When transplanting take great care not to disturb the root system.
Best when planted in a rich, moist, well-drained soil in full sun. Transplants should only go into the garden once soil is completely warmed. Plants will do better if there is some shelter from winds.
Planting & Growing Information
Sow seeds 2.5 cm (1″) deep and sow 5-6 seeds per hill or 5 cm (2″) apart. Plants should be spaced/thinned to 2-3 plants per hill or 15 cm (6″) apart. Rows should be spaced 1.5-1.8 m (5-6′) apart.
Seeds germinate in approximately 5-10 days.
Days to Maturity: From date directly sown in garden.

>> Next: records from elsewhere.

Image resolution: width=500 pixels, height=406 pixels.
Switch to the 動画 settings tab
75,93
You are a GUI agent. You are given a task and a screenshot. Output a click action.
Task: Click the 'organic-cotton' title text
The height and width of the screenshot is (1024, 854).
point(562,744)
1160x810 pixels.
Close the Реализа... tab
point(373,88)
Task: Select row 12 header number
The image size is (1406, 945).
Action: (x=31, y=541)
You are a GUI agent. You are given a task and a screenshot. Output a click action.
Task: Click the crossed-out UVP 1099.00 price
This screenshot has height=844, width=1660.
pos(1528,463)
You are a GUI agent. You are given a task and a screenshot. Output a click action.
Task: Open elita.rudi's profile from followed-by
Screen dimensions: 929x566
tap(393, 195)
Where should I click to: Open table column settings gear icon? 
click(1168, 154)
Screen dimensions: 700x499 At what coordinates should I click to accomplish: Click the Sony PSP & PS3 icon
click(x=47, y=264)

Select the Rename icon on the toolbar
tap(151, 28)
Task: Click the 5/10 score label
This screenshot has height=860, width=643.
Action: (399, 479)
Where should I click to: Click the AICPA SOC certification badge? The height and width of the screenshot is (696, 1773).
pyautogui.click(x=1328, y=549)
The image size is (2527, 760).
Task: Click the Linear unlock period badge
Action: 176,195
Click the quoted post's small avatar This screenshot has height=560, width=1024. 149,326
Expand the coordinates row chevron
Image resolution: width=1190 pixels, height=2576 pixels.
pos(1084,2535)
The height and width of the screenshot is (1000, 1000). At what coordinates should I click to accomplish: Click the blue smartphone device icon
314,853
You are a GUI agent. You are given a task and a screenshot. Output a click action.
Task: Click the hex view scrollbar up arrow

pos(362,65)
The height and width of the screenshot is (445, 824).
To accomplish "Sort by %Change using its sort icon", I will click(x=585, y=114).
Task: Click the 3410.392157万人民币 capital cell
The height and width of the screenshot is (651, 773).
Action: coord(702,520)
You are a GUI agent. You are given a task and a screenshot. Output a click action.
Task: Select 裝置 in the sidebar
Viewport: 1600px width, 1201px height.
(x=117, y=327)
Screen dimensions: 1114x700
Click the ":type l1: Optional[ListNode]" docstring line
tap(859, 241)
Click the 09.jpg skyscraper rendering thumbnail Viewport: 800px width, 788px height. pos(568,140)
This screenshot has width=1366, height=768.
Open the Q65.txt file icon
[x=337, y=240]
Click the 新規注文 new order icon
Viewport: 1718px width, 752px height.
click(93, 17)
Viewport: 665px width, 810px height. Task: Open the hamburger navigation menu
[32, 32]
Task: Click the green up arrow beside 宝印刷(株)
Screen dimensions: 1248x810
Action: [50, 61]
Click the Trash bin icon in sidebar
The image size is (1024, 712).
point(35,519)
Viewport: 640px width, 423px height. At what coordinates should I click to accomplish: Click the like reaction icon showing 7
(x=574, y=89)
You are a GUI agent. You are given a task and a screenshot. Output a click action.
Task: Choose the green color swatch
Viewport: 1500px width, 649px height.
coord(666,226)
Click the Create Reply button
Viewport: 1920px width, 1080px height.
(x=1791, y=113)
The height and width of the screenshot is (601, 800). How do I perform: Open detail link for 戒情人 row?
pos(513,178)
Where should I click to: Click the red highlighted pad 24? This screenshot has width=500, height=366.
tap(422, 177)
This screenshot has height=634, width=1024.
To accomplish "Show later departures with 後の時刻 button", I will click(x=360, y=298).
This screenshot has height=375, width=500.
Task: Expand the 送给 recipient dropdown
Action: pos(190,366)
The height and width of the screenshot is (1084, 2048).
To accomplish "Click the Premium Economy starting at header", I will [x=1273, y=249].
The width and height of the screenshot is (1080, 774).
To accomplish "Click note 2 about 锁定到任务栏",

Adequate moisture is essential during the growth of the plant and during pollination while fruits are setting. After this, water only when soil becomes dry as high rainfall or excessive irrigation as the melons near maturity will adversely affect fruit flavor
Water around the base of the plant and be careful to avoid splashing dirt onto the leaves which can transfer diseases from the soil to the plants.
To improve the chances of having nice, sweet, matured fruit by the end of the season, it can be helpful to limit the number of fruits on each plant (by removing blossoms) after you have 3-4 melons forming will allow the plant put all its energy into those remaining fruits.
Harvesting & Storage
Melons are ready to harvest when the stem easily separates from the fruit. To avoid over-ripening, harvest melons before they naturally separate from the vine. The best way to check maturity is to place your thumb beside the stem and gently apply pressure to the side. If the stem separates easily, the melon is ripe.
Store at room temperature as cooler temperatures will cause them to loose flavor and texture.